#### DATA TO EXAMINE ####

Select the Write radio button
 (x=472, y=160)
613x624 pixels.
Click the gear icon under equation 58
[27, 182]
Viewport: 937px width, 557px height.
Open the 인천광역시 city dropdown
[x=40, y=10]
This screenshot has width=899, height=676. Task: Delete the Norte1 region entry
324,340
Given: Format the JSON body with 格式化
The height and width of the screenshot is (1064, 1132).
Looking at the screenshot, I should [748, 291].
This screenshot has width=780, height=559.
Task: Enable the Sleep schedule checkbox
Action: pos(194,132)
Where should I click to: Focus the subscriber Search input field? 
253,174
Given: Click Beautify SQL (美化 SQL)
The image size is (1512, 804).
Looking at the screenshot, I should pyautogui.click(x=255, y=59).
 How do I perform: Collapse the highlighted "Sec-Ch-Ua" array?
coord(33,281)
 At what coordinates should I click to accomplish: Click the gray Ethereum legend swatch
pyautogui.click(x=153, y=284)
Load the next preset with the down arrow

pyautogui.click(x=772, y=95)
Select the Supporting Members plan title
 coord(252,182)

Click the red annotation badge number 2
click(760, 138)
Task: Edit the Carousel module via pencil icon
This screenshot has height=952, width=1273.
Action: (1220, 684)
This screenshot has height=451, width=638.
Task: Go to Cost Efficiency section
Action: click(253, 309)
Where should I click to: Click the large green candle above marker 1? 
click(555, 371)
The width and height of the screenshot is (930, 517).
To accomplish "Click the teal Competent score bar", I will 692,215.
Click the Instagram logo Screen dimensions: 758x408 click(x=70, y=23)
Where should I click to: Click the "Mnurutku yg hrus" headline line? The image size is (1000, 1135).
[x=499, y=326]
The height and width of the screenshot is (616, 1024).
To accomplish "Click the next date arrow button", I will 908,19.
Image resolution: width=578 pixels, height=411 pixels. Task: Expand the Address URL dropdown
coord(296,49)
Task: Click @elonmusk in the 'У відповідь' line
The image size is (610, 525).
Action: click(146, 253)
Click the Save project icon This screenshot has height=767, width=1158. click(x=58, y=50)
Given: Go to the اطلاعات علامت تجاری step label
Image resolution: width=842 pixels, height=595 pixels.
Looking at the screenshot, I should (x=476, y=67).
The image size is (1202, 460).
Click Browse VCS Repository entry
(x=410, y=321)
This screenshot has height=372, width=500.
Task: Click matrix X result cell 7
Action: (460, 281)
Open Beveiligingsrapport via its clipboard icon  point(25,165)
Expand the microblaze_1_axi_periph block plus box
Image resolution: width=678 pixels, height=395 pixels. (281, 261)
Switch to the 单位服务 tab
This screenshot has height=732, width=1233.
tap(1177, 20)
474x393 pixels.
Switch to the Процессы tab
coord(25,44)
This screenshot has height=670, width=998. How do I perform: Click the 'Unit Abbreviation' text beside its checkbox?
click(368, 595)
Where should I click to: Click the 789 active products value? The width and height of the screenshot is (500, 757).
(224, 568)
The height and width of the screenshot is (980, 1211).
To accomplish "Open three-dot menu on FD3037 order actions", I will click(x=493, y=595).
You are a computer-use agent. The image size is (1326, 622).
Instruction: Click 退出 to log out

####

WORK TO COMPLETE:
In the records above, find each line with the word "Given" and copy it.

EXERCISE SOLUTION:
Given: Format the JSON body with 格式化
Given: Click Beautify SQL (美化 SQL)
Given: Go to the اطلاعات علامت تجاری step label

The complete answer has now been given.